Specifications of the individual text items: (see PD2_ort.txt). This file contains all text
prompts that have been spoken together with the utterance id. Umlauts coding not given: repairable

Specification for the prompt sheet design or specification of the design of the speech prompts:
screen-prompted, read from a train query task. No specification of prompt design given.  Not ok.                                                                                                                                                                                                                                                                                                    
Example prompt sheet or example sound file from the speech prompting: n.a.

 -
Speaker information:

Speaker recruitment strategies: no information. Not ok.

Number of speakers: 16 speakers (6f/10m). Number of male and female speakers just indirectly given
in PD2_sprk.txt: repairable

Distribution of speakers over sex, age, dialect regions: no distribution over age and dialects.
Just a simple classification in 'old' (A) and 'young' (J) and the recording site (A=Kiel, N=Bonn,
D=Munich) given (see PD2_sprk.txt). Not ok.

Description/definition of dialect regions: not given.
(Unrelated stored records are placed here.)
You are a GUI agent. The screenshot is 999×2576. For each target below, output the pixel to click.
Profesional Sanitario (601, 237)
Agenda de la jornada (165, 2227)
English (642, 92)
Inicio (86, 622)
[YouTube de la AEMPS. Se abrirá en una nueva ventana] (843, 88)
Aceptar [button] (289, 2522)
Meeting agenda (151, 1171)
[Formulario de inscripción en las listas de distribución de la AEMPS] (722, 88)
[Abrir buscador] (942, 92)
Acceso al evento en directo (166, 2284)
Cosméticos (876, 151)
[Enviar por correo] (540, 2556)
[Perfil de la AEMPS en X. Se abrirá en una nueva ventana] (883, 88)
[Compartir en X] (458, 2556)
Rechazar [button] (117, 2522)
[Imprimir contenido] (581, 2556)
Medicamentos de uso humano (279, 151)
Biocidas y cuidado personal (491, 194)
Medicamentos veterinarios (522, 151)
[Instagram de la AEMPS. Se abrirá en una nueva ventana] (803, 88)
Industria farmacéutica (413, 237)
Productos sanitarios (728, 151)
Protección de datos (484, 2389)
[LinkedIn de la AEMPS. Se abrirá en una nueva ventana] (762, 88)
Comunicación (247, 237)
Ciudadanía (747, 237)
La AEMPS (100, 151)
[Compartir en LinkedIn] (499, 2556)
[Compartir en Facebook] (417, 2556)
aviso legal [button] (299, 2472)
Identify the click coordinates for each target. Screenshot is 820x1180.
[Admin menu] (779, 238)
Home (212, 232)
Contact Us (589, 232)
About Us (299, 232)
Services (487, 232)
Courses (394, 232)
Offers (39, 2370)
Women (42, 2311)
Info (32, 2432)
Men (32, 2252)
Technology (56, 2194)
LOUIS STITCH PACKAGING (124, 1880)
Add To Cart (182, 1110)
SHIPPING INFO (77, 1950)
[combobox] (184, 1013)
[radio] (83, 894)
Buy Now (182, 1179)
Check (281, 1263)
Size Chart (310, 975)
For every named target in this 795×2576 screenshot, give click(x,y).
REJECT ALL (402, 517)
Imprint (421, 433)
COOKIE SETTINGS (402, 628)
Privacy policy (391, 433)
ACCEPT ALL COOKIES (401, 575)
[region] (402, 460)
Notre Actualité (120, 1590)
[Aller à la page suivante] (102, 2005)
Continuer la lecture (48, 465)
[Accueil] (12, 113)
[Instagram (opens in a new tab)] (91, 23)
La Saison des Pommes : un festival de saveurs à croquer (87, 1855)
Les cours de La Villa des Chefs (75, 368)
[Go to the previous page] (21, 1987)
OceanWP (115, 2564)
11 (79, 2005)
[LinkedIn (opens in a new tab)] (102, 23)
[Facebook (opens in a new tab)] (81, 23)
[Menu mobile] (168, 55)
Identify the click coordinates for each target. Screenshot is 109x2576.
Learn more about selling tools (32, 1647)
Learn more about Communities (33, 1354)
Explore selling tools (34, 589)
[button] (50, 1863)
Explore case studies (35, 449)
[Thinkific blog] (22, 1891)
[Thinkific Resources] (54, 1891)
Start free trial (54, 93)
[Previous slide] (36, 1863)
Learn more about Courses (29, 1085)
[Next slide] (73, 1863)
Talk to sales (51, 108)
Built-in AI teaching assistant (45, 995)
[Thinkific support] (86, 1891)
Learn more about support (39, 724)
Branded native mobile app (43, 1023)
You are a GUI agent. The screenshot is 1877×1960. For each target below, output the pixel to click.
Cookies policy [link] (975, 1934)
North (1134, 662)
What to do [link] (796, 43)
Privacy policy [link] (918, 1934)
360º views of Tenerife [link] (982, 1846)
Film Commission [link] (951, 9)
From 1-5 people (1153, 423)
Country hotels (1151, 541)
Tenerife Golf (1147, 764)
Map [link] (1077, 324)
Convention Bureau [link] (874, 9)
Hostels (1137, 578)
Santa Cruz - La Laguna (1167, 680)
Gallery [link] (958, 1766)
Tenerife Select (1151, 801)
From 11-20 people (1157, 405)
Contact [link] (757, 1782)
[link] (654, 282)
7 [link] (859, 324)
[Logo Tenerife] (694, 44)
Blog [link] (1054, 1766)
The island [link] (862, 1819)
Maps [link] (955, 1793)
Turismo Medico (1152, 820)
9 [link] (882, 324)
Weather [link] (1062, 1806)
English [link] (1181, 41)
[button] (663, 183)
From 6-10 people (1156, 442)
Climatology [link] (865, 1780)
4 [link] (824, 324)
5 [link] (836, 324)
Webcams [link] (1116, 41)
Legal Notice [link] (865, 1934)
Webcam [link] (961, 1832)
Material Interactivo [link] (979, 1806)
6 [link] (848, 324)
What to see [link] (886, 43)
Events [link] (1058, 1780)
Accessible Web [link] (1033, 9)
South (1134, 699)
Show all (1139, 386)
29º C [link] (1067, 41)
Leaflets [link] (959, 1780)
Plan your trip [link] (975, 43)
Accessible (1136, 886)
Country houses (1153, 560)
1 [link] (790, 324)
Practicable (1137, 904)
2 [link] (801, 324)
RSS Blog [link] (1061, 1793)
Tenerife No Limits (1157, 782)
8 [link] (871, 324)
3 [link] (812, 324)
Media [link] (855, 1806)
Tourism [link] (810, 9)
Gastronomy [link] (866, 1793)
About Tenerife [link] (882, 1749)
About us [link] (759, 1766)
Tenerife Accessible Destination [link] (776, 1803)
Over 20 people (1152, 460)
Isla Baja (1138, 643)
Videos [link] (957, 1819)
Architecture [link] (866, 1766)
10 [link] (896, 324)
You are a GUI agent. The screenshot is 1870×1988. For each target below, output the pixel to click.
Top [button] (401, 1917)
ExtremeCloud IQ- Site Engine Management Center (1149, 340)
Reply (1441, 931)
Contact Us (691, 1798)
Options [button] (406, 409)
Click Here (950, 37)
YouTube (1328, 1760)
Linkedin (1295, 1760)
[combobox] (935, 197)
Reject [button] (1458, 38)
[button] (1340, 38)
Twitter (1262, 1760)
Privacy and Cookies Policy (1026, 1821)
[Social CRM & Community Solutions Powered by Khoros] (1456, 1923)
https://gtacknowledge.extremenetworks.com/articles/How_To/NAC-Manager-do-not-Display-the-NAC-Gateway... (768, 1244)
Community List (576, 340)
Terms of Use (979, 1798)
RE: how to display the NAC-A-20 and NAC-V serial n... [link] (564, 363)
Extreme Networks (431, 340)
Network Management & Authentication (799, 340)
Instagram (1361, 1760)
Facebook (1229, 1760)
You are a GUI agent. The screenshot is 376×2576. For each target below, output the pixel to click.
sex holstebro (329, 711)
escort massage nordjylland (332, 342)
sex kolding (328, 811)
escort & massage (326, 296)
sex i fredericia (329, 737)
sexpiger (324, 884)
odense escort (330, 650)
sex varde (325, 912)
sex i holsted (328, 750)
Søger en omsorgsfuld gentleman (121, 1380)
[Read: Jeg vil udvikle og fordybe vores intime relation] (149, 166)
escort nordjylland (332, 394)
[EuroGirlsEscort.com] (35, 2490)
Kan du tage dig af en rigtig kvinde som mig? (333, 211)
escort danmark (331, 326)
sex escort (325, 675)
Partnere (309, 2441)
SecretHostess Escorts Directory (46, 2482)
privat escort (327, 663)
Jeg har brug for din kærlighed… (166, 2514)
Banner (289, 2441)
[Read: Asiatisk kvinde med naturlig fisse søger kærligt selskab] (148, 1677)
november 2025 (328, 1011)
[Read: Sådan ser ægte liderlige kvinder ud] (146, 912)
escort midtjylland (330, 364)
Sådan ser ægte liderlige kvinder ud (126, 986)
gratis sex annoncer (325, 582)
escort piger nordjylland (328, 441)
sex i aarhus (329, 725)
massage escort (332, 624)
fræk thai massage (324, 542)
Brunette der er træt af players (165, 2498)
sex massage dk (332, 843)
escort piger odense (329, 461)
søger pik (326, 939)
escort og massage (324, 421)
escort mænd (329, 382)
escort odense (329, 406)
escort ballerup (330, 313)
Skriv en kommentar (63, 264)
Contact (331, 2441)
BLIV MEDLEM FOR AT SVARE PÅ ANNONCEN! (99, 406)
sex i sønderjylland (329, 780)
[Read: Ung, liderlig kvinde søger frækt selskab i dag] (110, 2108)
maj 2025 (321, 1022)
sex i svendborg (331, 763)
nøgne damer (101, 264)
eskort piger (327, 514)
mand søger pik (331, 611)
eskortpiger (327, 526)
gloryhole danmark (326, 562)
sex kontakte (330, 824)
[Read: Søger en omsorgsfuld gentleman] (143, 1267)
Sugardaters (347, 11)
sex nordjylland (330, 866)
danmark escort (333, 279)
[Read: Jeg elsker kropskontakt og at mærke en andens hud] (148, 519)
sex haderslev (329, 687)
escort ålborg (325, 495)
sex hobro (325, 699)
Not ok.


- Recording platform and recording conditions:
       
Recording platform: not given. Not ok.

Position and type of microphones: various Sennheiser Microphones, e.g. MKH 20 P48.
No further specification given. Not ok.

  
- Electret, dynamic, condenser: not given. Not ok.
   - Directional properties: not given. Not ok.
   - Mounting: not given. Not ok.

Position of speakers: distance to microphone not given. Not ok.

Bandwidth of microphones:  not given. Not ok.

Number of channels and channel separation: n.a.

Acoustical environment: quiet studio conditions. But no further information about individual
conditions in the 3 recording rooms. Not ok.


- Annotation 1 (s1-files 'Phonological hand segmentation'):

Unambiguous spelling standard used in annotations: not given. Not ok.
           
Labeling symbols: see (seg_conv.txt) only in German. Acceptable
Further markers are: '#c' (beginning of the first word), '#p' (pause), '#v' (mis-pronunciation)
'$' (ordinary segment), '##' (word boundary segment), '$#' (compositum boundary segment),
'#.' or '#,' or '#?' or '#!' (punctuation). ok. 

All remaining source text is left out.